(Listed entries begins)

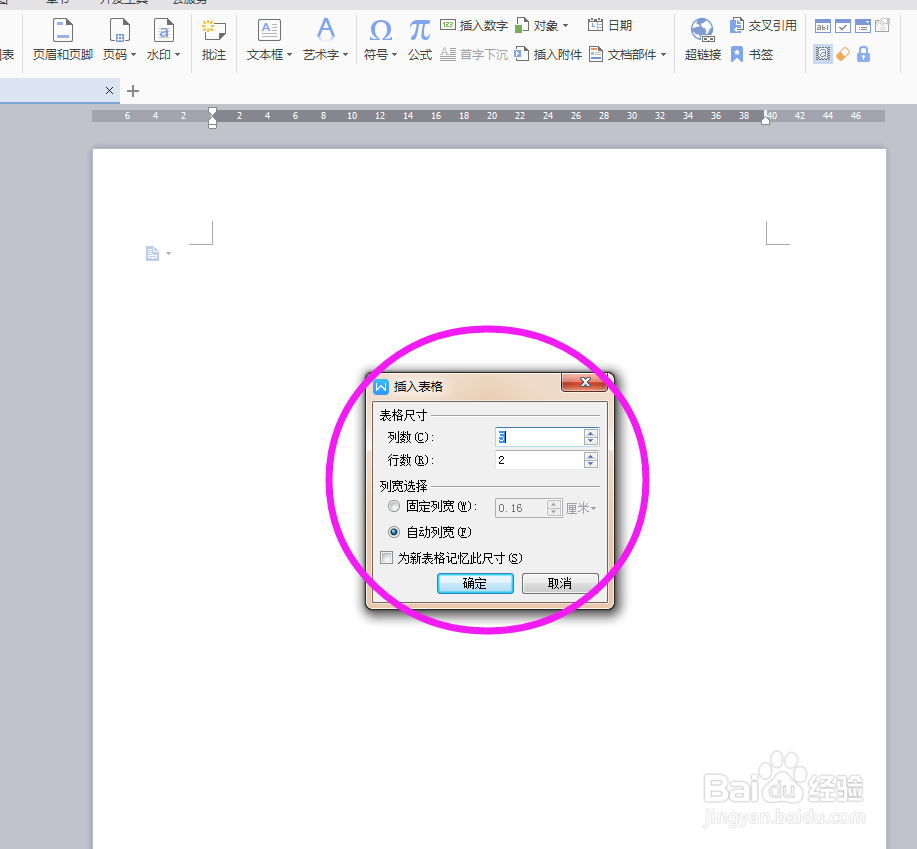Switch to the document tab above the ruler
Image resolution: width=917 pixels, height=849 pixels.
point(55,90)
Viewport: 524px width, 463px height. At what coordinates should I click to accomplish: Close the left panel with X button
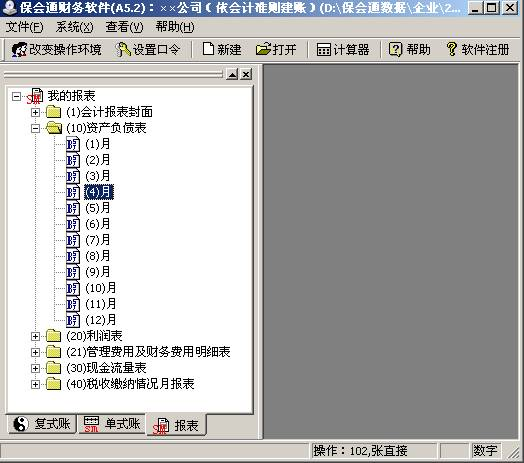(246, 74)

(Listed entries ends)

### Task objective
Please retype, exactly and only, the lines from the one holding "Viewport: 524px width, 463px" to the end of the entries, both ends included, without any pictures.

### Exercise solution
Viewport: 524px width, 463px height. At what coordinates should I click to accomplish: Close the left panel with X button
(246, 74)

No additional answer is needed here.